In the meantime, thousands of drugs were prescribed and sold commercially without undergoing these strict tests, and the “Grandfather Clause” was added in 1962 in order to accommodate these drugs.
Under the clause, unapproved drugs that were considered safe before 1962 may remain on the market, as long as their packaging and chemical makeup don't change at all.
Ophthalmologists frequently work with at least two of these unapproved drugs.
Tetracaine, a topical eye anesthetic, is available by prescription but never passed modern FDA tests of effectiveness. Topical fluorescein sodium products are also available but unapproved.
Both drugs still have side effects and application requirements, but ultimately they're not subject to the same scrutiny as new drugs, at least for now anyways.
Changes to the Grandfather Clause
The FDA eventually realized that these restrictions were too loose, and that some companies were taking advantage of them. For example, companies claimed certain drugs qualified while continuing to tweak the formulas.
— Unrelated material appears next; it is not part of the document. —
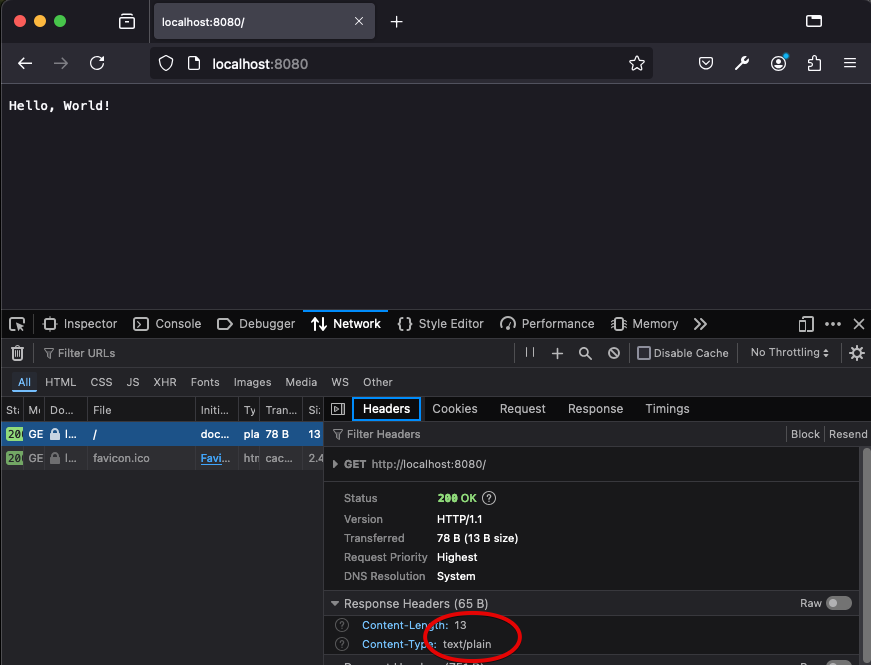The width and height of the screenshot is (871, 668).
Task: Toggle Raw view for Response Headers
Action: coord(839,603)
The clause also allowed new manufacturers to make drugs with very similar makeups to older drugs, allowing them to be "grandfathered in".
In 2006, the FDA began an "unapproved drugs initiative". If one company receives approval on a drug that was formerly "grandfathered in", it means the drug is now subject to FDA approval. Any competing manufacturers must discontinue their product and file a generic approval if they want to sell the product again and wait on average 36 months for approval.
The following common ophthalmology products were marketed unapproved drugs under the Grandfather Clause but in recent years received their first FDA approval.
Unfortunately, as these updates put the manufacturing process on hold for some companies, some manufacturers have increasing control over the market.
As their competitors undergo around a three-year waiting period, approved pharmaceutical companies have full control over the market for these official formulas. They can raise prices freely, leading some ophthalmologists to seek alternatives.
Some practices haves sourced replicated drugs that are compounded from compounding pharmacy in order to try to cut costs. Compounded drugs are drugs that are chemical combinations that produce similar results to existing pharmaceuticals, but they're often produced in non-commercial settings that aren't subject to the same sterility requirements and approval methods.
Recent recalls have highlighted the negative reactions that can happen when "replacement" compounds are produced in non-sterile environments.
If you work with a drug that was originally "grandfathered in" but has recently been FDA approved, your options may be limited by shortages or bans.
It's important to do your research before seeking an alternative. It may be wiser to use the more expensive approved brand-name drug, than to put your patients at risk during the wait period.